Bu ekonomi ve bütçeyle Avrupa'da bir yerlere varmamız mümkün değil. Ticari gelirlerimizi artırmamız ve futboldan gelen gelirleri 50 milyon dolara çıkarmamız lazım. Euro Kart projesi için 100. yılı bekledik. Avrupa'da 800 bin Galatasaray taraftarı var. Her şey hazır. Organizasyon hazırlandı. Yakında film çekimleri başlayacak.
Ali Sami Yen Stadı çok açık ve net. Hem devlet, hem belediye orada stat yapılmasını canı gönülden istemiyor. İstanbullu olarak düşünürseniz orayı 23 bin kişilik bir staddan, 45 bin kişilik bir stada dönüştürürseniz, maç bitince herkes aynı anda çıkınca oluşan trafik, şehircilik anlamında kimsenin işine gelmiyor. Avrupa'da krediciye gidiyorsunuz. Adam geliyor tapuyu kontrol ediyor. Nedir bu üst hakkı, toprak kimin diyor. Devletin yanıtını alınca el freni çekiliyor. Benim ısrarla Ali Sami Yen'in tapusunu almak istemem bu yüzden. B ve C planımız da var. Eğer tapuyu alamazsak daha önce sayın Ünal Aysal'la imzaladığımız kredi anlaşmalarıyla yeni stadımızı yaparız. Ama önemli olan para koymadan stat yapmak. Ali Sami Yen'e dönersek eski açığı kullanamayız. Fiziki bir tahribat var. UEFA'nın ve belediyenin bu konuda yazısı var. Ekonomik açıdan da hiç cazip değil. 4 bin kişi eksik oynayacaksınız. Belki portatif bir tribün yapılabilir. Bu şartlarda stadı kuvvetlendirebilirsek, seyircinin can güvenliğini sağlarsak tabii ki döneriz.
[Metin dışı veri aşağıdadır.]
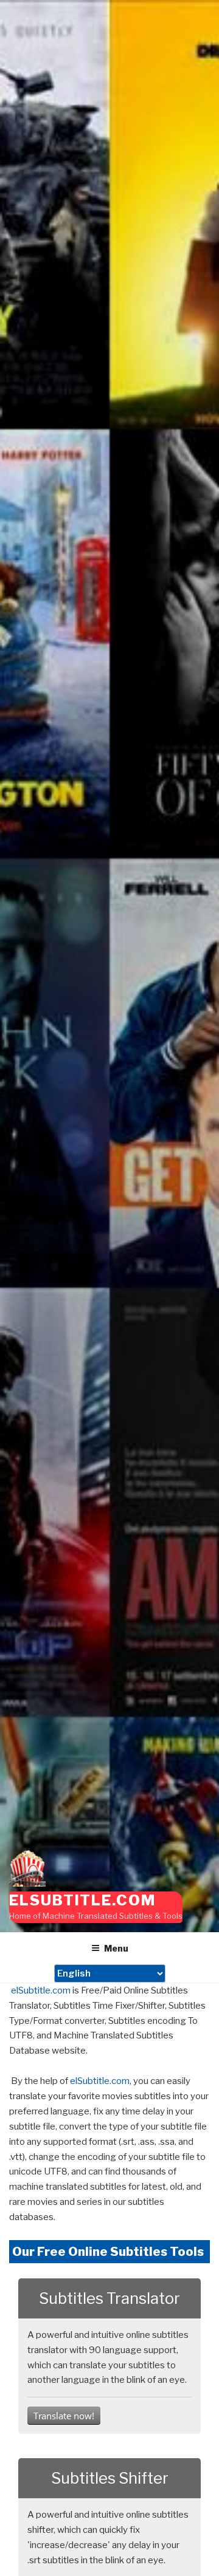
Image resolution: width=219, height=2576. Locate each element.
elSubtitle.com (82, 1900)
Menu (116, 1948)
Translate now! (63, 2416)
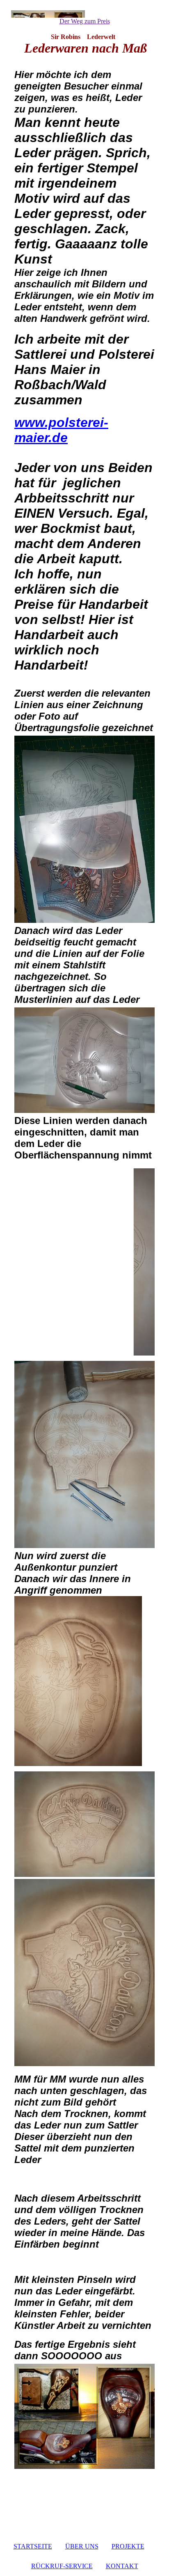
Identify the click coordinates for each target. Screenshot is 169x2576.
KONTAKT (122, 2565)
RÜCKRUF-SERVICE (62, 2565)
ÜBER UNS (81, 2546)
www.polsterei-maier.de (61, 430)
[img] (84, 14)
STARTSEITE (33, 2546)
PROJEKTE (128, 2546)
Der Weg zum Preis (84, 21)
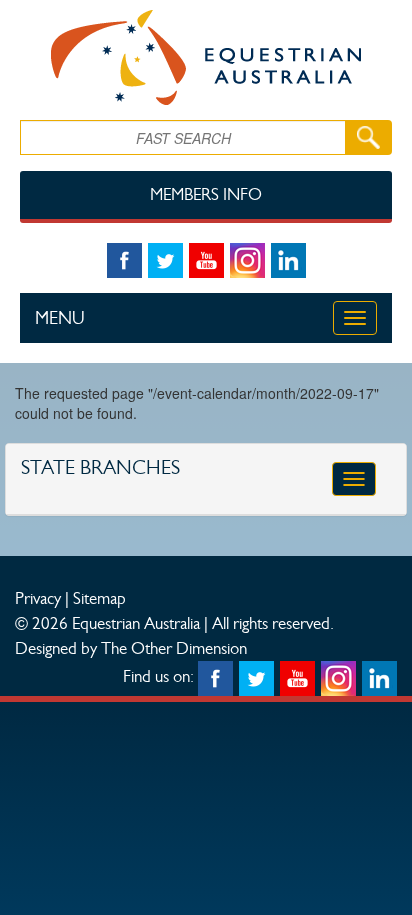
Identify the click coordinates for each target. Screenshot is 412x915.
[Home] (206, 57)
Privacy (38, 598)
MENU (60, 318)
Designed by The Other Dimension (131, 648)
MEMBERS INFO (206, 194)
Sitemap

Olimpiyat Stadı'nın Galatasaray'a ne zararı var. İç sahada puan olarak durum ortada. Rakip yenince zemin etkilemiyor mu? Biz bu stadı ilk aldığımızda millet Galatasaray'a peşkeş çekiliyor diye ayağa kalkmadı mı?
İlk seçildiğimizde olaylara vakıf değildik. Ama bu dönemde olayları biliyoruz, içindeyiz, daha rahat olacağız. Sürprizle karşılaşmayacağız. Seçilen insanların her zaman seveni de olur sevmeyeni de. Akılsız değilim, çok zeki değilim, vasat bir zekam var. Ben kurnaz da değilim. Ama ben samimiyetin istismar edildiğini öğrendim.
100. yılda mutlaka muhteşem kutlamalar yapma mecburiyetindeyiz. Çünkü biz batıya açılan bir pencereyiz. Bu konuda profesyonel bir şirketle anlaşmak üzereyiz. Yakında açıklayacağız."